My general intense dislike of having people touch me or, you know, sit too closely to me or interact with me in almost any way that wasn't initiated by me aside, I was not interested in boning anyone because I had plans and those plans did not include doing it with anyone who didn't know how to work a condom.

When I was in high school, I lived primarily with my grandparents, who are LDS. This means I went to seminary every morning, kind of a before-school bible study if you need a point of comparison. I also was involved in youth-oriented activities a couple times a week. I spent a pretty considerable amount of time, in that way, with folks from church (both adults and kids my age). We got a really consistent, pretty standard religious message about not having premarital sex.

(Note: I'll say we were never told that having premarital sex would be bad for society. We were told it was about self-respect, which is probs about as positively as you can spin a message of abstinence for teenagers.)

In that context, specifically in a religious environment, an emphasis on not Doing It makes sense to me -- because religions get to have those beliefs.

But in an educational environment, like, say, a school, the emphasis is supposed to be on education.
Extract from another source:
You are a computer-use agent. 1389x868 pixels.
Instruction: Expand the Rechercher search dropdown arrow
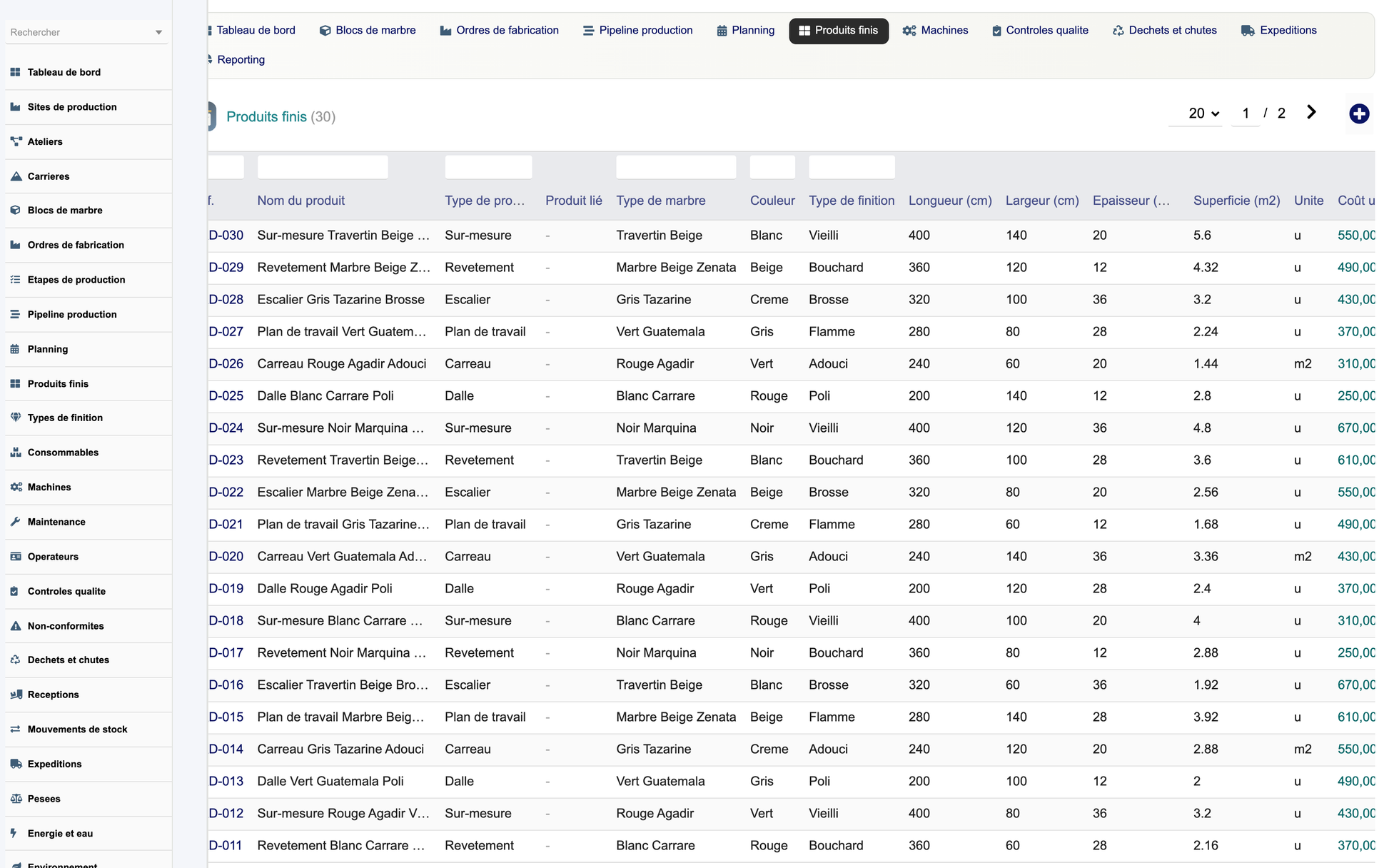click(158, 32)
And I don't have a lot of sympathy for parents who think that the best way to prevent their daughters from getting knocked up is to keep them ignorant of how sex and sexuality work.

Even the basic biology of reproduction is getting dicey; an Idaho teacher is under investigation because he said the word "vagina" in class and included info on the biology behind the female orgasm.

I get that none of this is a new trend. It has long been a tendency of those who oppose sex ed to make out like certain body parts are themselves somehow responsible for sex -- the inner thigh can ONLY be an erogenous zone, only women's chests are sexy, and so on. (The Ohio proposal actually specifies that it is women's breasts that are at issue, with no mention of men's chests.) This is why no one really cares if we see a dude's nipple in popular media but a woman's nipple? That demands shock and horror!

But the idea that there are now provisions for parents to sue teachers if that teacher "condones" touching someone on the butt really freaks me out. Because it makes a class that is already a minefield of awkwardness into a battlefield where the people who really suffer wind up being the kids who don't learn shit from reliable sources.

That's the crux of it -- if kids don't learn about it in school, they're going to learn about it elsewhere. And the odds are good, that won't be at home.

Parents, especially in Ohio, do you really want Reddit to be where your kid learns about sex?